◆ **PROVIDED ENTRIES**:
○ ○ ○ ○

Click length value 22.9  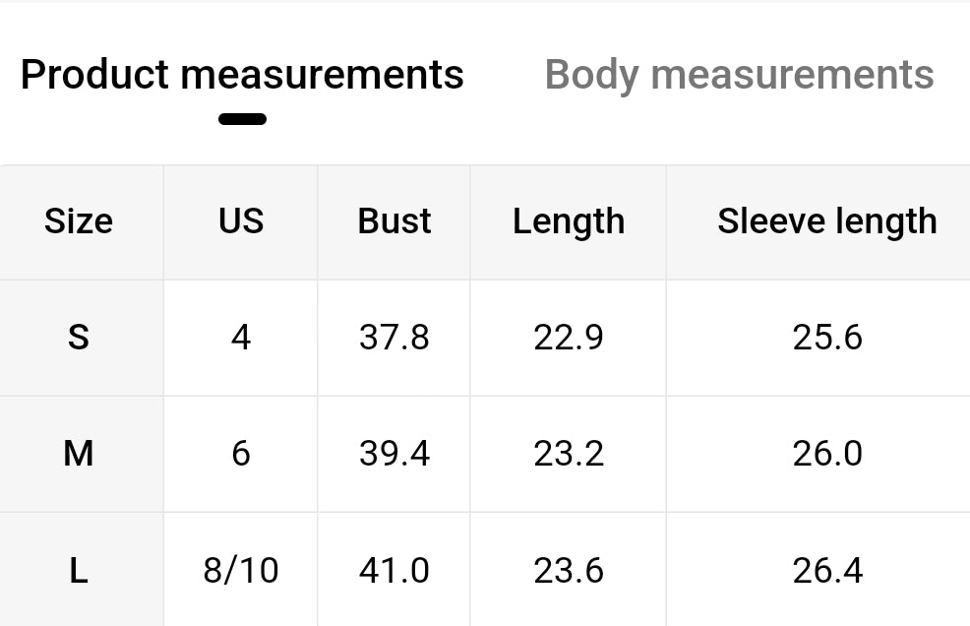tap(569, 338)
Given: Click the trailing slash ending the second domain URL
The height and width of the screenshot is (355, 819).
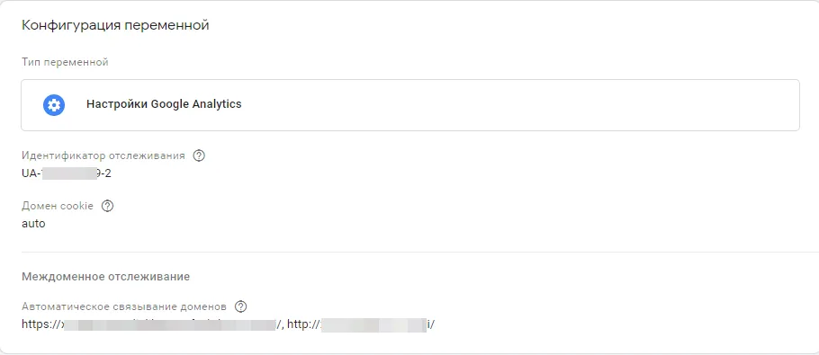Looking at the screenshot, I should [x=433, y=324].
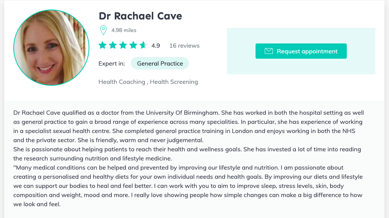Viewport: 389px width, 218px height.
Task: Click the half-filled fifth star
Action: click(143, 45)
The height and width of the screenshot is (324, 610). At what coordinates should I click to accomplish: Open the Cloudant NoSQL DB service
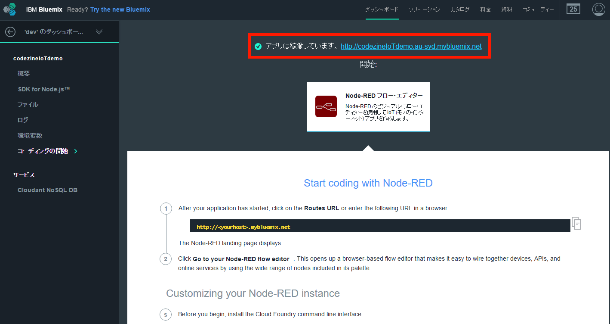click(x=47, y=190)
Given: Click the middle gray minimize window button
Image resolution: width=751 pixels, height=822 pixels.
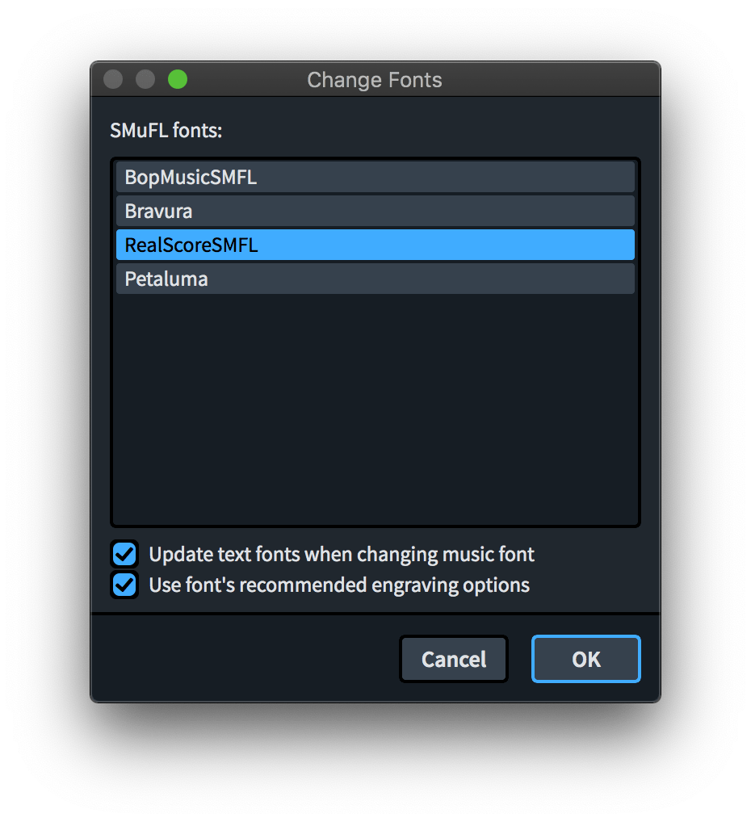Looking at the screenshot, I should tap(145, 80).
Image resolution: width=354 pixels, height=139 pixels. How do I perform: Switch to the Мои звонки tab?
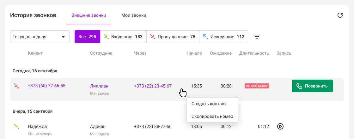click(134, 15)
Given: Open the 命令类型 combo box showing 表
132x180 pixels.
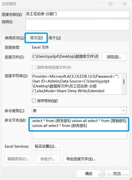Looking at the screenshot, I should (79, 111).
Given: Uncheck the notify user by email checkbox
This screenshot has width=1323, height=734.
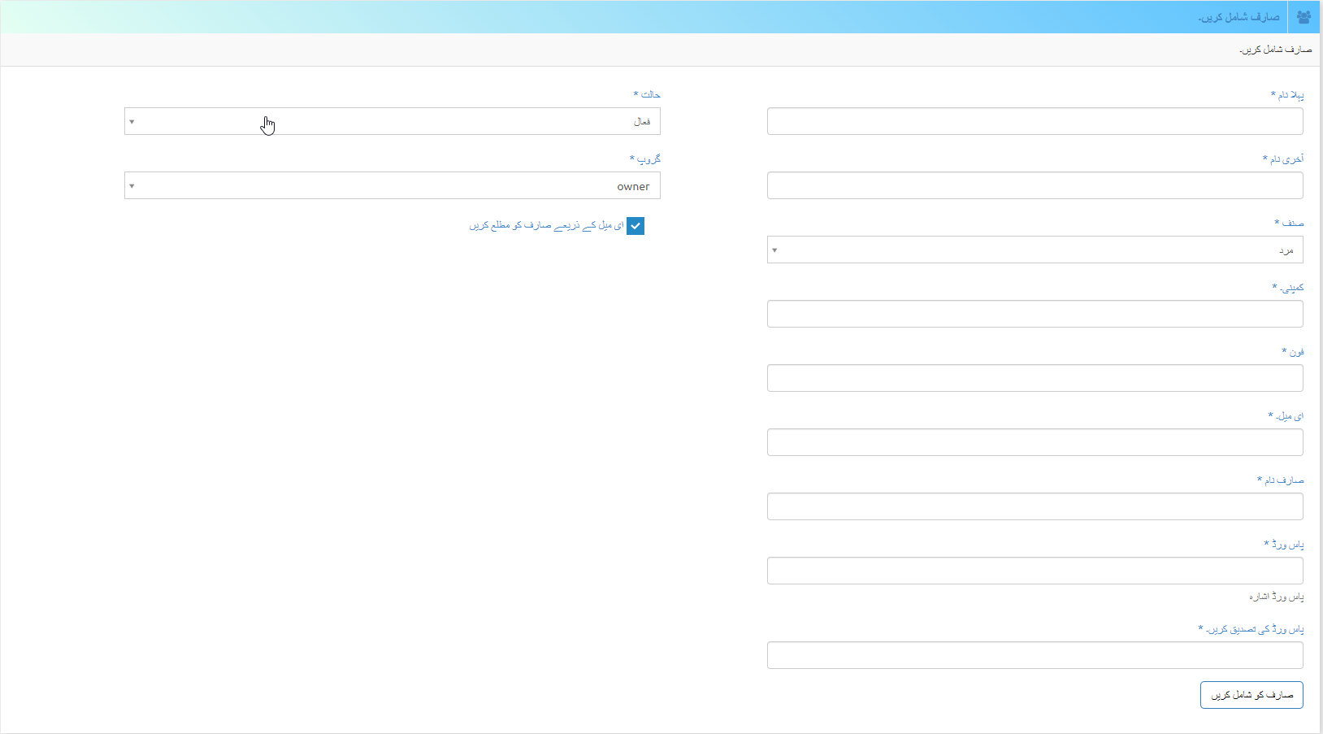Looking at the screenshot, I should 635,226.
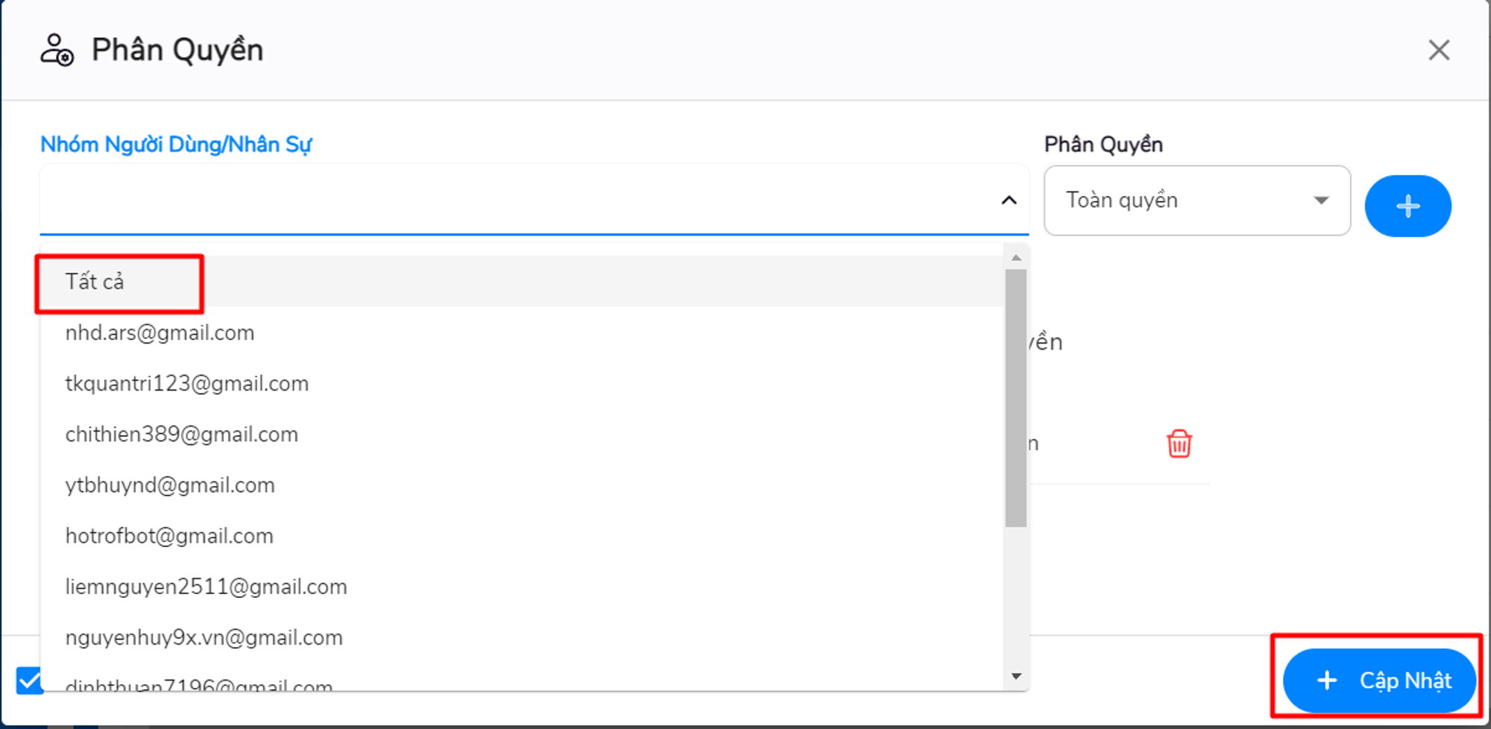
Task: Click the blue plus add permission button
Action: (x=1408, y=206)
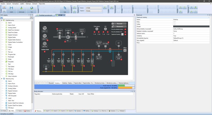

○ ○ ○ ○

◆ **PROBLEM REQUIREMENTS**:
Reproduce the material word for word, from the line containing "Image resolution: width=354" through the end of the material, and leave the pictures out.

◆ **OUTPUT FOR THIS TASK**:
Image resolution: width=354 pixels, height=139 pixels. How do I perform: Switch to the Мои звонки tab?
click(134, 15)
Given: Open the 命令类型 combo box showing 表
132x180 pixels.
Looking at the screenshot, I should (79, 111).
Given: Uncheck the notify user by email checkbox
This screenshot has width=1323, height=734.
Looking at the screenshot, I should 635,226.
Task: Click the blue plus add permission button
Action: (x=1408, y=206)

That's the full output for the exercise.